I haven't actually read anything about that you are describing in particular but if I have understood things correctly, if you use pain to calm yourself from anxiety it is a whole other reaction then when it's sexual, possibly triggering different parts of the brain?

If you cause pain to yourself during anxiety/stress etc it is self-harm, while pain during sexual moments triggers lust it's more mashocistic?

Someone who is not mashocist could get calm from self-harm and someone who is a mashocist will never get a positive reaction from self-harm.

There is a positive reaction to both thats for sure, but if it isn't a sexual purpouse involved I believe it would be classified as self-harm rather then mashocistic?

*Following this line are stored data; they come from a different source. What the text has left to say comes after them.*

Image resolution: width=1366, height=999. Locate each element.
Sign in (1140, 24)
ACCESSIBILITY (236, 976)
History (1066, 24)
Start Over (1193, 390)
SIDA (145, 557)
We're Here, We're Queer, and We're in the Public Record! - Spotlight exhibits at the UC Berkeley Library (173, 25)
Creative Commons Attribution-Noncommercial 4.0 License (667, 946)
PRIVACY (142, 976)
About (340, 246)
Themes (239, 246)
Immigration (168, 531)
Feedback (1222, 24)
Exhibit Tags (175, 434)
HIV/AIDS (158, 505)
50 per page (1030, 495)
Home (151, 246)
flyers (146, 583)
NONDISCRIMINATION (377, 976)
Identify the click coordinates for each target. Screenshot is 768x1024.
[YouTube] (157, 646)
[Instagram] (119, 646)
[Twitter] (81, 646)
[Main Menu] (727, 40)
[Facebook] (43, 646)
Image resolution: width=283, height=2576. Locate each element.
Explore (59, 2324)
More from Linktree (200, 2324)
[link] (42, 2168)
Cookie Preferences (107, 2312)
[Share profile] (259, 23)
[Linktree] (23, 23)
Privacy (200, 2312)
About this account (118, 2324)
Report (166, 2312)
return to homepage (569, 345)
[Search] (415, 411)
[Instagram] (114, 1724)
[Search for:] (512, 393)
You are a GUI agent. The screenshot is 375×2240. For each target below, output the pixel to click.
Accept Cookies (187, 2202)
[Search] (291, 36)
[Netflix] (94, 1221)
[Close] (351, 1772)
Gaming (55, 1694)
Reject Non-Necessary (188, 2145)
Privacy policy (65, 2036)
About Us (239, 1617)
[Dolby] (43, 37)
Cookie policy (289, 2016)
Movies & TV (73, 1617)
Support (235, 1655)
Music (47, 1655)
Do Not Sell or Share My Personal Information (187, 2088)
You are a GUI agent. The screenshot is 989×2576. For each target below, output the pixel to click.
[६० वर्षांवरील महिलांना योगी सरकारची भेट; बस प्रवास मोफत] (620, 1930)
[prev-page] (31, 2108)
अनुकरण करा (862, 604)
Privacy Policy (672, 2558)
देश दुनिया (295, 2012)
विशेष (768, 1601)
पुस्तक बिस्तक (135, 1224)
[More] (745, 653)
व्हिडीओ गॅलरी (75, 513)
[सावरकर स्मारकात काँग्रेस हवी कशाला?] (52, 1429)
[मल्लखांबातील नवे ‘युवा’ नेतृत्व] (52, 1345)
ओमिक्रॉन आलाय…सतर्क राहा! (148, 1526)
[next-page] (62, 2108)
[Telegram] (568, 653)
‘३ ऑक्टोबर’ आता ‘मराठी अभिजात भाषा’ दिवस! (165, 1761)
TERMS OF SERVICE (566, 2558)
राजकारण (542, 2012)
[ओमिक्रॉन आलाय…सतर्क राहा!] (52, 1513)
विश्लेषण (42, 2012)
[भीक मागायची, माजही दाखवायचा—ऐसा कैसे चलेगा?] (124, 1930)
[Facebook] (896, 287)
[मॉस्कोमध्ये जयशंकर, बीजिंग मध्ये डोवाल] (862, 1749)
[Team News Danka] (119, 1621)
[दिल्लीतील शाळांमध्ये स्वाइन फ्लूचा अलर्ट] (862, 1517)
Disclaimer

DariaandJane March 6th, 2017

It's certainly hard to draw a clear line with some kinks in daily life. I'm a masochist that likes bondage but all of my partners are horrified by this idea. I have pretty set limits but it still scares away a lot of potential sexual partners. It's very frustrating not being able to express myself in that method.

despite my many setbacks, I don't regret having these conversations. Communication is needed in all aspects of life. Talking to your boyfriend about your mental health and how it reacts with your own sexuality is the key to a healthy life and relationship. Sometimes talking about it can solve a lot of problems, or maybe doing a change to your routine. I hope everything works out well for you!